**WORK TO DO**
Locate each row below that contains the string "screenshot" and copy those rows out in full. Case counts.

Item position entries
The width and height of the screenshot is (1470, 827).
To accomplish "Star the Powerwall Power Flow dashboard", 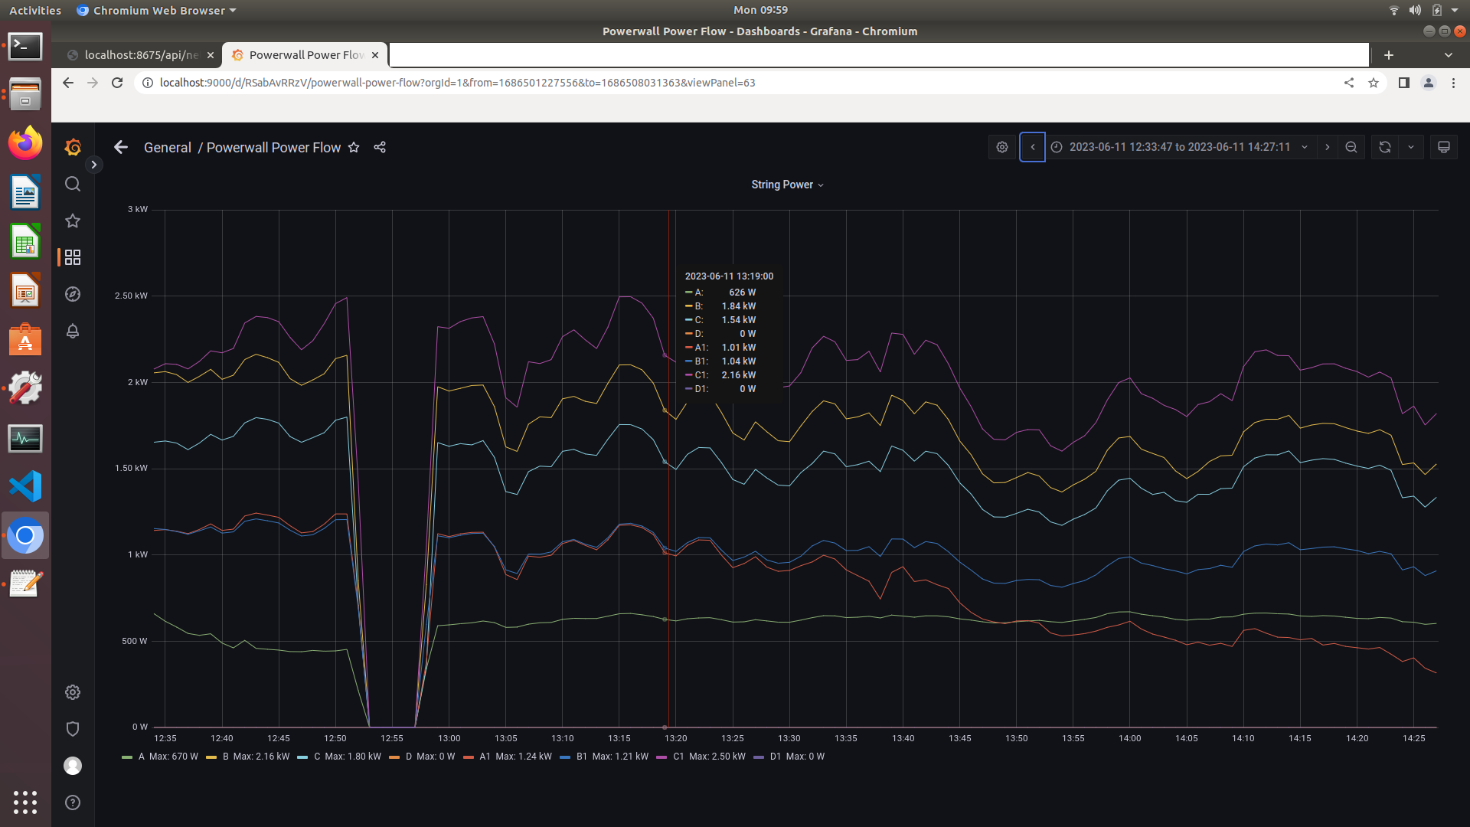I will (354, 147).
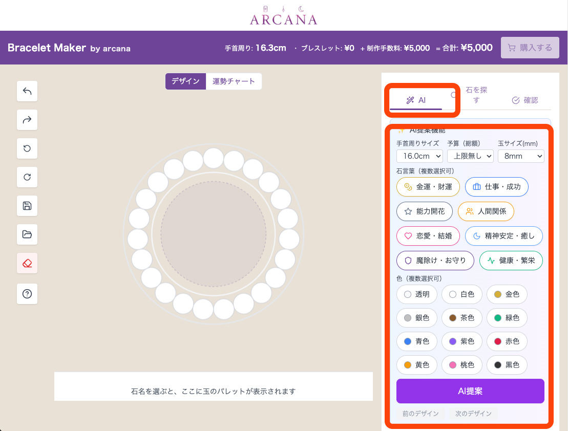Open the 玉サイズ bead size dropdown
568x431 pixels.
[x=520, y=156]
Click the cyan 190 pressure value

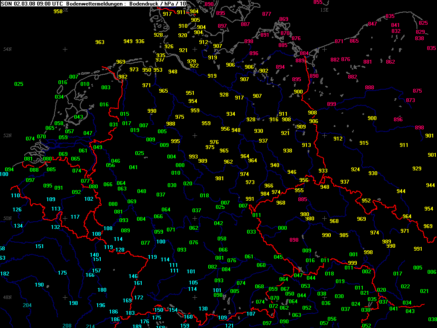point(39,285)
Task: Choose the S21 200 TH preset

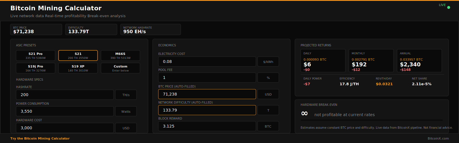Action: click(x=78, y=55)
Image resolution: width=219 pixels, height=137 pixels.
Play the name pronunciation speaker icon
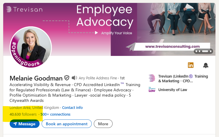(x=74, y=78)
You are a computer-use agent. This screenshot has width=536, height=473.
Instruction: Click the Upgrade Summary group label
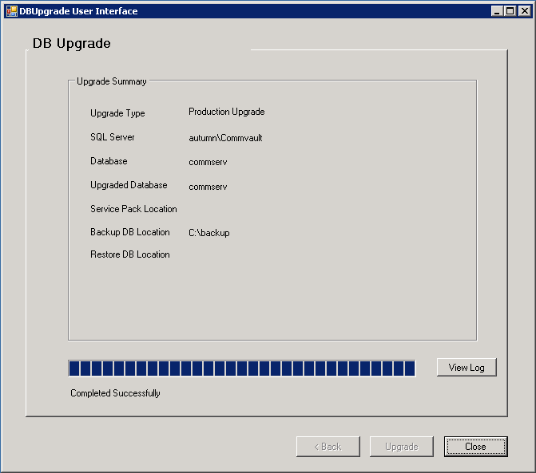pos(112,81)
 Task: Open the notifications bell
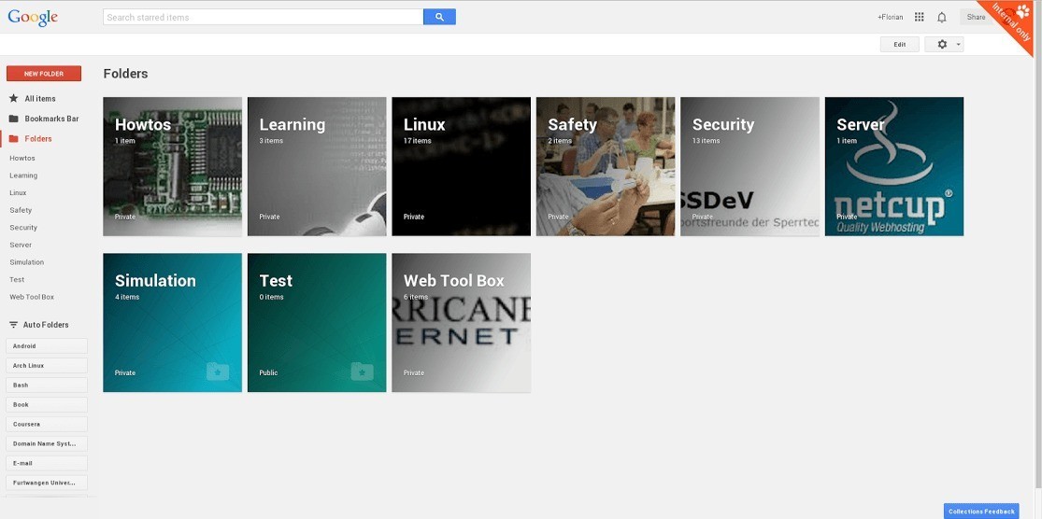coord(942,17)
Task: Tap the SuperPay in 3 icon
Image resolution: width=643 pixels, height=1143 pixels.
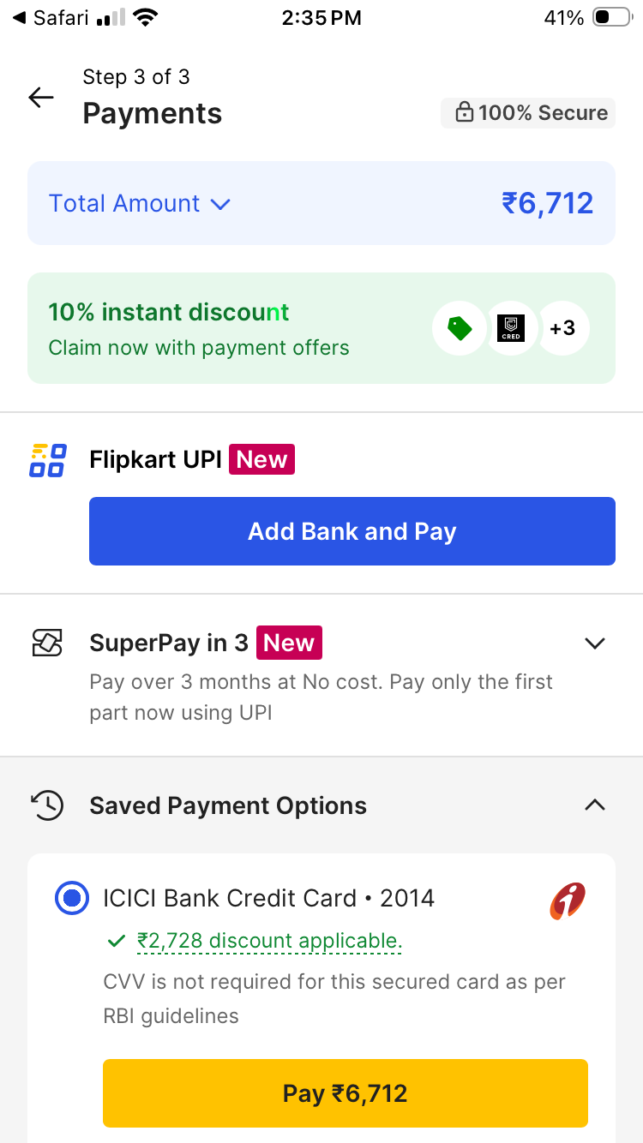Action: coord(48,643)
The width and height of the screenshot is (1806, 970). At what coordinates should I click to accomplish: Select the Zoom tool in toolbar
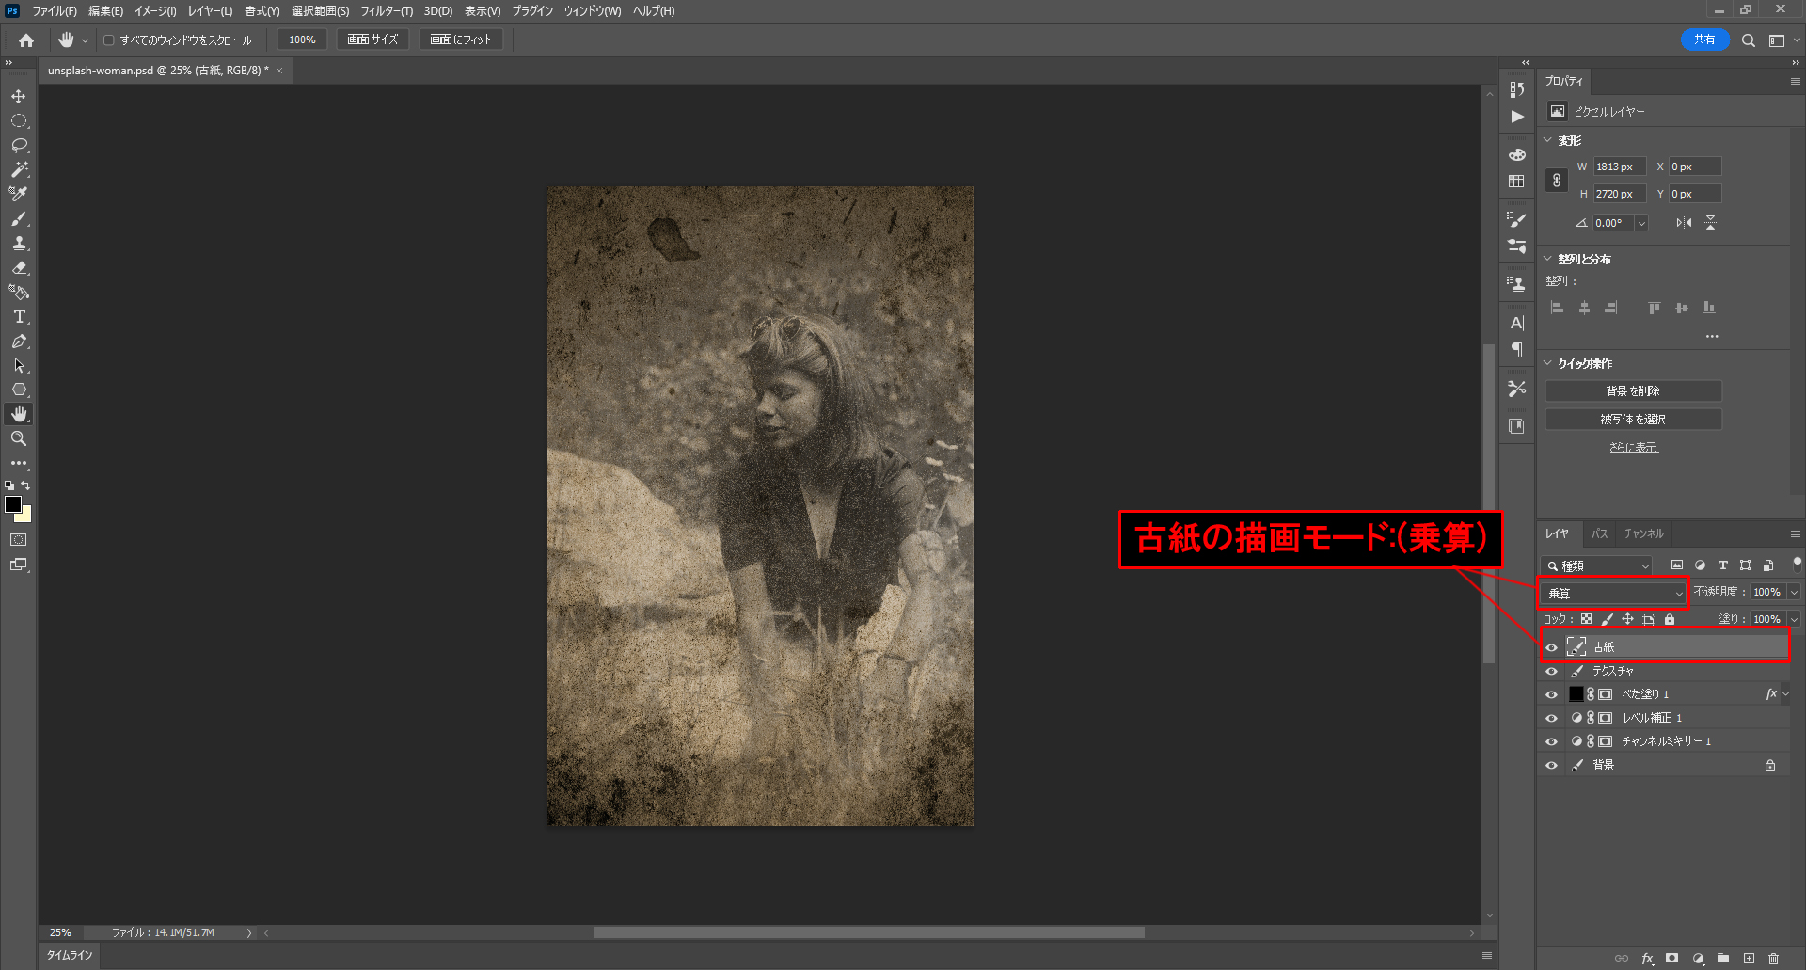point(19,439)
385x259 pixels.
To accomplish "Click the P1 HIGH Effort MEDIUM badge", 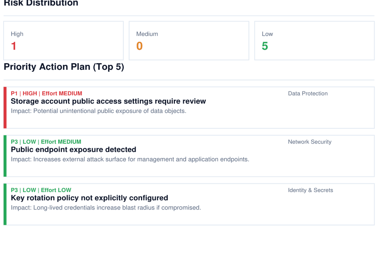I will [46, 93].
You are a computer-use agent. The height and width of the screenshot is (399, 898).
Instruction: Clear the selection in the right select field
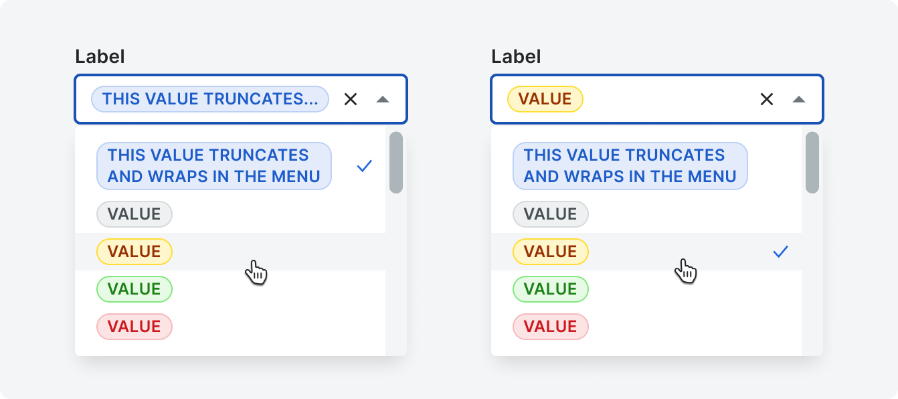[x=767, y=99]
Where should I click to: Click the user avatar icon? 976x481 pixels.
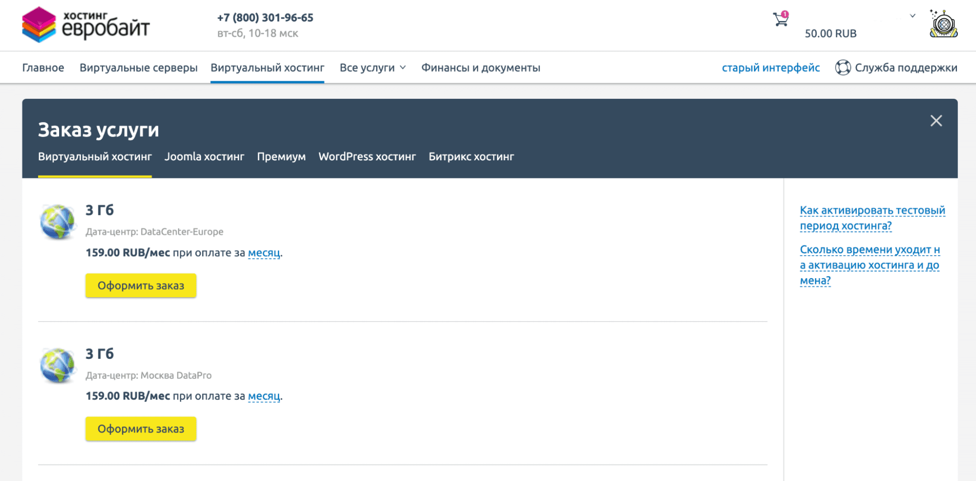click(x=943, y=24)
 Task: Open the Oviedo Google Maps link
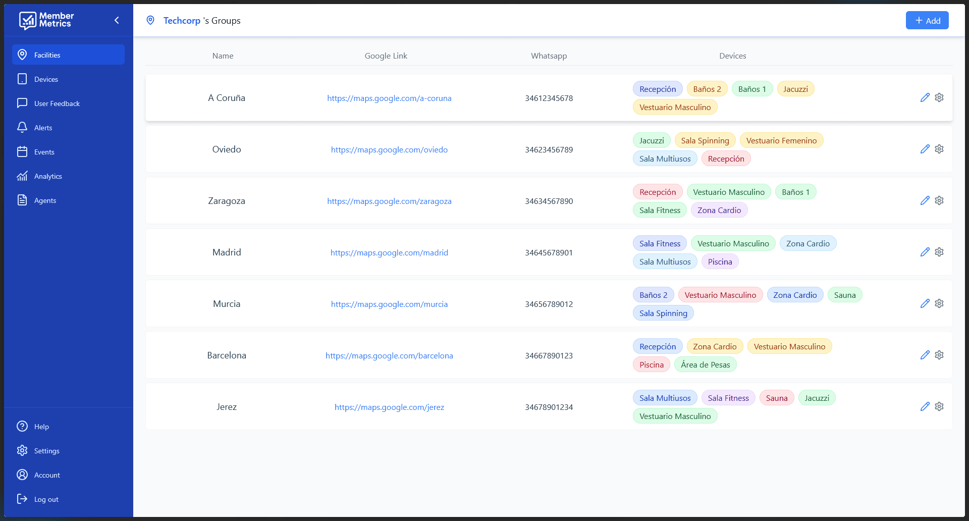click(x=389, y=150)
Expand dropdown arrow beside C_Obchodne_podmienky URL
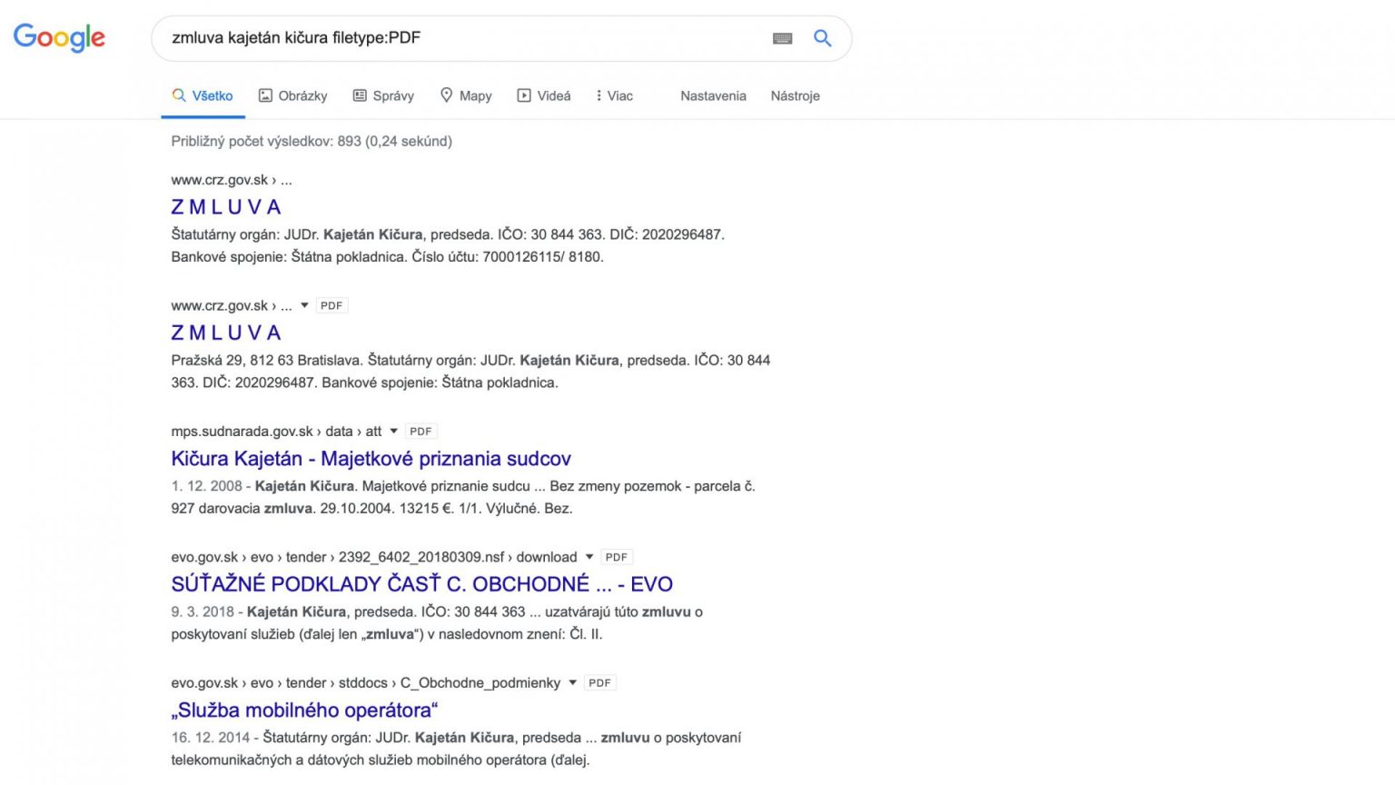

**RESULT OF THIS TASK**
The width and height of the screenshot is (1470, 827).
You are a computer-use agent. This screenshot has width=536, height=473.
The width and height of the screenshot is (1806, 970). At what coordinates should I click to accomplish: Select the Zoom tool in toolbar
You are a computer-use agent. The height and width of the screenshot is (399, 898).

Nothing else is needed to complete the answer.